Opinion

Stop hating on the humanities

By Courtney Kaplar ’16

“What are you going to do with that? Are you going to be a teacher?”  These are the questions I get almost every time I tell someone who doesn’t go to a liberal arts school that I plan on double majoring in French and comparative literature. And it drives me insane.

There are, in fact, students interested in studying something other than business, economics or the sciences who do not want to teach. Not that there is absolutely anything wrong with teaching; I just think that people should not automatically assume that because someone is majoring in a humanity-related subject she is going to pursue a teaching career.

Whenever someone asks me my plans for the future, or tells me sarcastically that my studies are “useful” after I tell them my majors, I always feel the need to justify myself. “I’m hoping to go to law school to study both French and American law in order to do corporate contracts.”

I never add that these are my tentative plans, and that maybe I will end up doing something completely different, mostly because I do not want my studies to be judged on what other people think are “real-world” majors or on what I will do with them in the future.

In my mind, what you learn is only as useful as you make it.  Yes, the world needs people to know about economic trends, politics and ways to cure diseases—the list can go on and on—but the world also needs people who know how to write, interpret and create things other than numbers and formulas.
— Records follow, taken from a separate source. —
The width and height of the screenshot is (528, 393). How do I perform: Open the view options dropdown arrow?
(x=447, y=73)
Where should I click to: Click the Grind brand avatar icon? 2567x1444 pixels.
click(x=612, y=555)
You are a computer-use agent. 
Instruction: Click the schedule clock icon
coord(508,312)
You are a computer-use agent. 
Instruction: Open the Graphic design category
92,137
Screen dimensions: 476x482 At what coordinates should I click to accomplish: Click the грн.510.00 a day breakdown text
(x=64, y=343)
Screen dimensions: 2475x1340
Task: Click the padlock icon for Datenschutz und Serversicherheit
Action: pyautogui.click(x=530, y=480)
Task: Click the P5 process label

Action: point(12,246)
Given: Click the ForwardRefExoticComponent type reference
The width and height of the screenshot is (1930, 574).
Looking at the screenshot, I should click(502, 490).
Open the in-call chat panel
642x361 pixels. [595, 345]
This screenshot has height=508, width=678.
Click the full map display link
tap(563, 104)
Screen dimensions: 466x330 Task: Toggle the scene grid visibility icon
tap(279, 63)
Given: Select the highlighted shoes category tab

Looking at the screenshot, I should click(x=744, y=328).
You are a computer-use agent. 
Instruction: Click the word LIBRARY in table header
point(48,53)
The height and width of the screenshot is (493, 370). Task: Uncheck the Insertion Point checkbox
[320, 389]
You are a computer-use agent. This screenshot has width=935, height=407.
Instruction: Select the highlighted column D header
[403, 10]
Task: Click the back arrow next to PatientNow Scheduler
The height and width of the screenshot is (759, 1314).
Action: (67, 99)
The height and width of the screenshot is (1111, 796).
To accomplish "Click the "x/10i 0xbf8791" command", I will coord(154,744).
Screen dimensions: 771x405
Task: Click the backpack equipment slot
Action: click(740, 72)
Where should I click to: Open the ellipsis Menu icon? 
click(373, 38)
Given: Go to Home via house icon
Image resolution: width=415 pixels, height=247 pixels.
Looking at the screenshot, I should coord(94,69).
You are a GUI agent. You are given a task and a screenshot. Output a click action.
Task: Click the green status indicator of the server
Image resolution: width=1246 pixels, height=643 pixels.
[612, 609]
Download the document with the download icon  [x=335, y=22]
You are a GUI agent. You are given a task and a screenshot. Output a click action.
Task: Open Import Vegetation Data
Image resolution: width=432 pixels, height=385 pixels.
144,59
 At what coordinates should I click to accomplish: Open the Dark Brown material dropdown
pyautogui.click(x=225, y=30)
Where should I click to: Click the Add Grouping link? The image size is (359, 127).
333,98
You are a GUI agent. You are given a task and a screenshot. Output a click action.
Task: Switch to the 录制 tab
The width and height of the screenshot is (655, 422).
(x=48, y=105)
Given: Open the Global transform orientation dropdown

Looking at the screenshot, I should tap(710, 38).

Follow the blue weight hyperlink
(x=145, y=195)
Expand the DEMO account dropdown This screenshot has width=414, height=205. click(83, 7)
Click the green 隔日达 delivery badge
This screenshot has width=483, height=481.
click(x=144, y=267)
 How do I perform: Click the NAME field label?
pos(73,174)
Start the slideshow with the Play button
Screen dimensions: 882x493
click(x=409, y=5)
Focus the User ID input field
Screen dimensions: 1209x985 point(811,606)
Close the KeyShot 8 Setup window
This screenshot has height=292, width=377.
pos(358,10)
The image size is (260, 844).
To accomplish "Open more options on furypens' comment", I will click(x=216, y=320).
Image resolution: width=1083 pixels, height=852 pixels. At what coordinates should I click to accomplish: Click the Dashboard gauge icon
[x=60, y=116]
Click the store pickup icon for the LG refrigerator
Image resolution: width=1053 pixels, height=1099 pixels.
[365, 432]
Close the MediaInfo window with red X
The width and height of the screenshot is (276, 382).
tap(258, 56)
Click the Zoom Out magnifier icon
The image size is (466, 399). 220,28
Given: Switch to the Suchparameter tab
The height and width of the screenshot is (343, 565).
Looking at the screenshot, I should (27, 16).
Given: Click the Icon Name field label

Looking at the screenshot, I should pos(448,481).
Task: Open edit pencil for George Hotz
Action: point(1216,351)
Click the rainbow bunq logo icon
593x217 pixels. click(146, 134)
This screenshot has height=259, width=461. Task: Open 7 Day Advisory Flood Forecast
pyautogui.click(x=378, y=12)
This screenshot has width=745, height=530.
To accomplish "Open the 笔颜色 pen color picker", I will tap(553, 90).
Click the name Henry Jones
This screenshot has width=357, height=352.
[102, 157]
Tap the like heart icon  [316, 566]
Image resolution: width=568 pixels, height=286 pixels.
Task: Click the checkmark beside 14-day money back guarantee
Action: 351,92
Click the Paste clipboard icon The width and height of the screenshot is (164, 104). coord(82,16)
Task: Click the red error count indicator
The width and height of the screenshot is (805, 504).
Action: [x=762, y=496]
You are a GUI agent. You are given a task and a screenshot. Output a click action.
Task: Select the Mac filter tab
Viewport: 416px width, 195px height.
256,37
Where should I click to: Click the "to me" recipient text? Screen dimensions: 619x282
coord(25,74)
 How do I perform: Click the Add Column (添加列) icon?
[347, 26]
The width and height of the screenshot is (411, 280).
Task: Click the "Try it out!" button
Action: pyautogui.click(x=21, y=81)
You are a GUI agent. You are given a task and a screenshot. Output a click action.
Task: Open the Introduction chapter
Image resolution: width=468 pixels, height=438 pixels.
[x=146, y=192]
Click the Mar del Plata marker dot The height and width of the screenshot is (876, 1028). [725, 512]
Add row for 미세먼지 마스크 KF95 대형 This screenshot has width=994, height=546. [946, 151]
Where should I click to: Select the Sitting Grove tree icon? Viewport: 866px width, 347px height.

If we were all a bunch of business people and doctors, life would be pretty boring. There would not be any art, any culture even. Would we all be reading books about the state of the stock market? 

What I am really trying to get at here is that, even if your major is not one of the most obviously useful majors according to others, it still is important.

The “usefulness” of an area of study is one of society’s silly preconceived notions, sort of how some people believe that journalism is a dying industry because the Internet is now a viable mode of accessing news. Meanwhile, we still need some credited authority to report on stories, and it does not really make a difference if these stories are put on paper or online.

The largest issue raised here is: how do we show that studying humanities is just as important as studying anything else?  The way I see it, we can do almost anything with our degrees. Some see a lack of specialization as a limitation, we view it as an expansion of job opportunites.